• _Instructions_
(1) Please retype the passage on Aalborg register data from "confidentiality reasons, Statistics" to "et al. 2015).".
(2) In the passage on Aalborg register data, what is used as the key for linking the position of a household to GIS-coordinates?

# start of Passage provided

The individual register data include annual data on all inhabitants in the municipality of Aalborg as of January 1st through a 30-year period (for most of the data since 1980). By use of the unique personal identification number information has been retrieved on a number of characteristics of which the following individual data are used in the present analysis: Achieved educational level, socioeconomic status, taxable income and Danish, immigrant or descendent background. Based on the data on inhabitants in an area, aggregated values are calculated for each area, and used to characterize the area. In addition, the mode of population development (size and direction of growth; increasing, decreasing or varying pattern throughout the study period) are taken into consideration.. The unit, household, includes all individuals (adults as well as children) officially registered as living at a given address (apartment or house), and is identified by a specific and unique household code. In this study, this code is used as the key by which the position of the household has been linked to GIS-coordinates. Due to

confidentiality reasons, Statistics Denmark has defined lower limits of number of residents and households in each square in the GIS-grid. Subsequently, socio-demographic characteristics of inhabitants in the identified neighbourhoods are aggregated to neighbourhood level, identified as clusters of squares and used as characteristics of the various neighbourhoods (Knudsen et al. 2015).

# end of Passage provided
# start of Records

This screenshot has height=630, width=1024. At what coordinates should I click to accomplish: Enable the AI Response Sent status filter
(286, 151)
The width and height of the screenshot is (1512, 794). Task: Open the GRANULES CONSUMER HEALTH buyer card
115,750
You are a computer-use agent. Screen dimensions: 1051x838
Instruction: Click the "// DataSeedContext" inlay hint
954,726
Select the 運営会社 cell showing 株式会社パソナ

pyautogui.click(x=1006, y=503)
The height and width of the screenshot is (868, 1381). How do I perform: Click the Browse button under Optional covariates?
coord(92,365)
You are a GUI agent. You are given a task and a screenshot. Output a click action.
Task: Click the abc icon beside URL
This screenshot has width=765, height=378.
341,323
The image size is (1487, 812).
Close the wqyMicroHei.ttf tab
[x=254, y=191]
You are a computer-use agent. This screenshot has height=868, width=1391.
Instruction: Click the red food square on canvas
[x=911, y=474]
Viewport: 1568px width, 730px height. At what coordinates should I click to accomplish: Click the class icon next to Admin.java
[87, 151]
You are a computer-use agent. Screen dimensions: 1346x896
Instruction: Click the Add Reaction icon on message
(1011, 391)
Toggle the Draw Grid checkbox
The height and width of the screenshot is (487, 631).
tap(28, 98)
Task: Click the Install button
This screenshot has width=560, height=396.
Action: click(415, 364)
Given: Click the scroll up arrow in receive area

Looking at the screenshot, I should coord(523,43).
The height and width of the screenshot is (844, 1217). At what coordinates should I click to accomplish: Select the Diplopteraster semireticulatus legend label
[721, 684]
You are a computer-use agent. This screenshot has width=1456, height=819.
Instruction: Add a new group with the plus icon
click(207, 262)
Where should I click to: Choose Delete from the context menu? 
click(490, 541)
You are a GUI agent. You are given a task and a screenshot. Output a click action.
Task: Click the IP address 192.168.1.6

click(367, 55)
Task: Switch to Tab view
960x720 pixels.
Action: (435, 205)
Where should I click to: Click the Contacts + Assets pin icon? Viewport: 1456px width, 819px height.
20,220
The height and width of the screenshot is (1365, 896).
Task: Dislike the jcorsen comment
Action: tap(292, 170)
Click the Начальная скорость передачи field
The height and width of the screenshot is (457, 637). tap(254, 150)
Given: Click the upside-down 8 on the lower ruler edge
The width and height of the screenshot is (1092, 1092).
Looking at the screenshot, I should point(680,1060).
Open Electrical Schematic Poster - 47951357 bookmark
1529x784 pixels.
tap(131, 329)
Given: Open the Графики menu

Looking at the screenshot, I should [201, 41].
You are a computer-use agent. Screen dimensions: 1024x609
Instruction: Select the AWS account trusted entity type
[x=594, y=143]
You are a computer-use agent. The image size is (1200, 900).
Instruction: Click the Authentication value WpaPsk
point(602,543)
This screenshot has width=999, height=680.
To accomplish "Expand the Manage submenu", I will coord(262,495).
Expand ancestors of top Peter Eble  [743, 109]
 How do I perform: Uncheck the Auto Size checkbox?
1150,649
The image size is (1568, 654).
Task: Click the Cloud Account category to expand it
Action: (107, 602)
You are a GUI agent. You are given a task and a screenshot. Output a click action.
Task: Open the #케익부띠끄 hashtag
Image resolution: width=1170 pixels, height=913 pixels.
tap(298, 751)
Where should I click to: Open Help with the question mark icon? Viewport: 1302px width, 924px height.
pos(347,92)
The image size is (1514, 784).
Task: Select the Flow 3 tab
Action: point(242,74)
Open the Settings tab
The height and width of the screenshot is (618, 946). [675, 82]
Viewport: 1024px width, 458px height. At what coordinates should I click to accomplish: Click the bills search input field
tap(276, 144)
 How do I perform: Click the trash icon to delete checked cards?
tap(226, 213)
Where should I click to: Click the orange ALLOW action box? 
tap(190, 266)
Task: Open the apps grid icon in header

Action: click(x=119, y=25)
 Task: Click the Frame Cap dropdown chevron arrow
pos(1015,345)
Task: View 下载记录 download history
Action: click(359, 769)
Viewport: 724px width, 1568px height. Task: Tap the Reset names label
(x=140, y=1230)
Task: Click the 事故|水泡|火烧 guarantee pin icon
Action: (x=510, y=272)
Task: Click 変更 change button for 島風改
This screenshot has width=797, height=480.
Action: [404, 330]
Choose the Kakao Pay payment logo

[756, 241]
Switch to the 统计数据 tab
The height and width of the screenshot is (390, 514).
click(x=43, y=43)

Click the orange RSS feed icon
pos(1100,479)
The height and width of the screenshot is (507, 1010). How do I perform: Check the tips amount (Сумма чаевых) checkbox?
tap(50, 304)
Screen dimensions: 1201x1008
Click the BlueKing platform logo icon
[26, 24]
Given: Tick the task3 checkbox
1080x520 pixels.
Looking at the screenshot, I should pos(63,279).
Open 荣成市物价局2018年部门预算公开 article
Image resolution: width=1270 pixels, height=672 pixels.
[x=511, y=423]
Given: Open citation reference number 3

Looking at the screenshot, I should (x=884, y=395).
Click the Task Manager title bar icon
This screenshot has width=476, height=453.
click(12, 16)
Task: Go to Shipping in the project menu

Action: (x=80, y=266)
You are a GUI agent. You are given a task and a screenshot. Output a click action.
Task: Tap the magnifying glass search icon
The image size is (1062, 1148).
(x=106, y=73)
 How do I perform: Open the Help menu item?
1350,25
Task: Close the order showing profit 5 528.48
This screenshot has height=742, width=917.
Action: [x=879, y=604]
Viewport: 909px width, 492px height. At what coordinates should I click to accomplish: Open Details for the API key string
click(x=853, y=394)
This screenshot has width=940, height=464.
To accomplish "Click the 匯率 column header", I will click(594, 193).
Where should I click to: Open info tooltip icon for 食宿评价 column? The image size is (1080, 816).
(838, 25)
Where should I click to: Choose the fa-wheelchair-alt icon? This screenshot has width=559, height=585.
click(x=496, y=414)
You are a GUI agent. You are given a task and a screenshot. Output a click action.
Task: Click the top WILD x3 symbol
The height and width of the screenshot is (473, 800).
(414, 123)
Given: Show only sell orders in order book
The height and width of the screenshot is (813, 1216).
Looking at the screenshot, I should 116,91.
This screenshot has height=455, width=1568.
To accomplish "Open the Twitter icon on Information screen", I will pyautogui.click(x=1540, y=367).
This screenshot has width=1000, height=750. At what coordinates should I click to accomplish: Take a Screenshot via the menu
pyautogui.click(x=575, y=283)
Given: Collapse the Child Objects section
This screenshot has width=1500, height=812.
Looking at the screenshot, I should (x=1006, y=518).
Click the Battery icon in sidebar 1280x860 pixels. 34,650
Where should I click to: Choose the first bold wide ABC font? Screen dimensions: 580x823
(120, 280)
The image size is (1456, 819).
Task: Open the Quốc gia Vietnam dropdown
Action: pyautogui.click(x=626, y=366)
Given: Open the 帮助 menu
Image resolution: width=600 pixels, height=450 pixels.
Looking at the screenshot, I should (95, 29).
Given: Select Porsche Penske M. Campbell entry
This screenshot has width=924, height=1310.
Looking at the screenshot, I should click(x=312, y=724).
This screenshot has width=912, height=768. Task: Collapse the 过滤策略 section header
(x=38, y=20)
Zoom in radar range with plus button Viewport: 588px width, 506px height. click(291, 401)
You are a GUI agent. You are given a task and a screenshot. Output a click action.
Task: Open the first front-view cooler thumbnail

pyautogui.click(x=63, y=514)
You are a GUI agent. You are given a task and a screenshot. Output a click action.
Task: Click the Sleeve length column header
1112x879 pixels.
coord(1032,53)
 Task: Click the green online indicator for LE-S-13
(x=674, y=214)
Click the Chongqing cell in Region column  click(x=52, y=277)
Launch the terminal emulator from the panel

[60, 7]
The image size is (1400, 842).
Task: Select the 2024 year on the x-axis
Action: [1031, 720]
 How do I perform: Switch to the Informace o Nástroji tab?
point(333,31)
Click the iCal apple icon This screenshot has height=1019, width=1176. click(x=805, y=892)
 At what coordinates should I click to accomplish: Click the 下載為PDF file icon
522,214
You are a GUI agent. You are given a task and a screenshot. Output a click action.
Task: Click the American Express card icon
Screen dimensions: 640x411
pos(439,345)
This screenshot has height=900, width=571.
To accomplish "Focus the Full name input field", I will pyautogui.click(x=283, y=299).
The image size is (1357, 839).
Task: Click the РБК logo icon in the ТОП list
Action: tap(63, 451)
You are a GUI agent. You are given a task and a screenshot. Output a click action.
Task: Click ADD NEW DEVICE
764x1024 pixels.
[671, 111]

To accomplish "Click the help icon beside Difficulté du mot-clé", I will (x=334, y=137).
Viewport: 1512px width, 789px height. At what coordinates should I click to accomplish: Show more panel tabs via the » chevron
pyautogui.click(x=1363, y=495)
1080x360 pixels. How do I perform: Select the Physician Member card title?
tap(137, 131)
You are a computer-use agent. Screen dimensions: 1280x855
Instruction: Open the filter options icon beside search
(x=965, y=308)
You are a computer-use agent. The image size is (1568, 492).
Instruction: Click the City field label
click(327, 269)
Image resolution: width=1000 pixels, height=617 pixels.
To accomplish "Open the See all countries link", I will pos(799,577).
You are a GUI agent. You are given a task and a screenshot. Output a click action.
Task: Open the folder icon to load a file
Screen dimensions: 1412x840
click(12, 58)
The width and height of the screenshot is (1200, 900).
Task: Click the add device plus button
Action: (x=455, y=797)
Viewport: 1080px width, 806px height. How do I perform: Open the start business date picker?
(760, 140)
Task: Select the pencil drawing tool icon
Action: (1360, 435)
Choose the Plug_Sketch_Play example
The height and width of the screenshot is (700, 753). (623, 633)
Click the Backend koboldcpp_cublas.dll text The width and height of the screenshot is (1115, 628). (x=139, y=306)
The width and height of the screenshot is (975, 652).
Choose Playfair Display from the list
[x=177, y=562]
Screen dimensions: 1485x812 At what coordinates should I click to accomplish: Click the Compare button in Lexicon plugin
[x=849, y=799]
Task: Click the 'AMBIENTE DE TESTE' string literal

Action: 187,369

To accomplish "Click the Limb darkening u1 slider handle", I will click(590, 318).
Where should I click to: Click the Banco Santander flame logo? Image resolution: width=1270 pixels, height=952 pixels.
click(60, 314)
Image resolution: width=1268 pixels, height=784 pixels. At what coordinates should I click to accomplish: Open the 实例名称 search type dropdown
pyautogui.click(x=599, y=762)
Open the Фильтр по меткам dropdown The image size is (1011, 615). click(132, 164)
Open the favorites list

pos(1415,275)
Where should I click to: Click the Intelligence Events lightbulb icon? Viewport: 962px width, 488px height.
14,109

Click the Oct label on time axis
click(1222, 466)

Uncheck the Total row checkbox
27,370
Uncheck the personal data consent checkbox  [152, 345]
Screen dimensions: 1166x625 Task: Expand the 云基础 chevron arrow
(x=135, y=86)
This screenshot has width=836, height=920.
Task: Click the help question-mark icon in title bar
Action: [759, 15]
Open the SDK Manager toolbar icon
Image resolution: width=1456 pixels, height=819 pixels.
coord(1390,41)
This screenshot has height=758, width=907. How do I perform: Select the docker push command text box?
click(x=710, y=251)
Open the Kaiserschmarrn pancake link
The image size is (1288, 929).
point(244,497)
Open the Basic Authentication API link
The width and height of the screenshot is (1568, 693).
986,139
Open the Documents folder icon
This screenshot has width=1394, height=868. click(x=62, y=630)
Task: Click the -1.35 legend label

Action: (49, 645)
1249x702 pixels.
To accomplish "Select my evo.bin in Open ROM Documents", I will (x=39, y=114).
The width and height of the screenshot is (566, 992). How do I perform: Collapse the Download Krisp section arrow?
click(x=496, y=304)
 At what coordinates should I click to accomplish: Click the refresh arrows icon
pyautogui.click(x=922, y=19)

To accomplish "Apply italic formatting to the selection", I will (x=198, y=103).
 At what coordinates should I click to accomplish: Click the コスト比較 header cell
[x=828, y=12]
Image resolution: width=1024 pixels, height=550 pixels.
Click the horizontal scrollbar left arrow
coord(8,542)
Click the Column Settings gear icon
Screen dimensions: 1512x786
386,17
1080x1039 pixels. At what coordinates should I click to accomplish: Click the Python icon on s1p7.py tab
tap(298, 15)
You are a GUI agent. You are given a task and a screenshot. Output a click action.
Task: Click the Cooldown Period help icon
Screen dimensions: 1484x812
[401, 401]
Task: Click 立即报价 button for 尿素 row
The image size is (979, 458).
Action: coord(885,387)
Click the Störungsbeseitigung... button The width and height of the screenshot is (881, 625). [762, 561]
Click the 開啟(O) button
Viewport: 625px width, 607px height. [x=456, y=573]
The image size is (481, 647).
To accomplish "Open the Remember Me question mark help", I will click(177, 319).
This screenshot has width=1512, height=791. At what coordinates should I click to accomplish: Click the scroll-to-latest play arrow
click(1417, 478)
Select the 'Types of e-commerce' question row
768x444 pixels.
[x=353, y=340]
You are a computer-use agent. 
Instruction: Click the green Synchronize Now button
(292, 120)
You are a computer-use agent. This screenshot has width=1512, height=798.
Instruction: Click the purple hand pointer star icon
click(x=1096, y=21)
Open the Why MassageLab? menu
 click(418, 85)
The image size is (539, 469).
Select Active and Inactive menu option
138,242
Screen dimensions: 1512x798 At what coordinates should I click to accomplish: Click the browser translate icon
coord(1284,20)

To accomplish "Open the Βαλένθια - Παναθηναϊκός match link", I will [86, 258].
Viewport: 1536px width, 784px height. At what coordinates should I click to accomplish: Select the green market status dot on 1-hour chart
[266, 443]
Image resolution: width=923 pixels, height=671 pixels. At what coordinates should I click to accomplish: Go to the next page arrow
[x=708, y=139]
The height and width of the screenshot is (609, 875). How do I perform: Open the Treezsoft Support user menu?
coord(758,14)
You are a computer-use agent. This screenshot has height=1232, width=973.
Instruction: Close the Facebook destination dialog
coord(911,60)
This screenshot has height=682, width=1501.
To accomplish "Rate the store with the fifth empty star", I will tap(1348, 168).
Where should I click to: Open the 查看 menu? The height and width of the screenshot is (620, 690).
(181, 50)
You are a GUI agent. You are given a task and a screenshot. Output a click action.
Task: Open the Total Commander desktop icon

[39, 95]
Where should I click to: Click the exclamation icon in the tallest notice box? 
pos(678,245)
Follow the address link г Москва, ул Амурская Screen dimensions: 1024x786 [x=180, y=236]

# end of Records

• _Solutions by task_
(1)
confidentiality reasons, Statistics Denmark has defined lower limits of number of residents and households in each square in the GIS-grid. Subsequently, socio-demographic characteristics of inhabitants in the identified neighbourhoods are aggregated to neighbourhood level, identified as clusters of squares and used as characteristics of the various neighbourhoods (Knudsen et al. 2015).

(2) The specific and unique household code.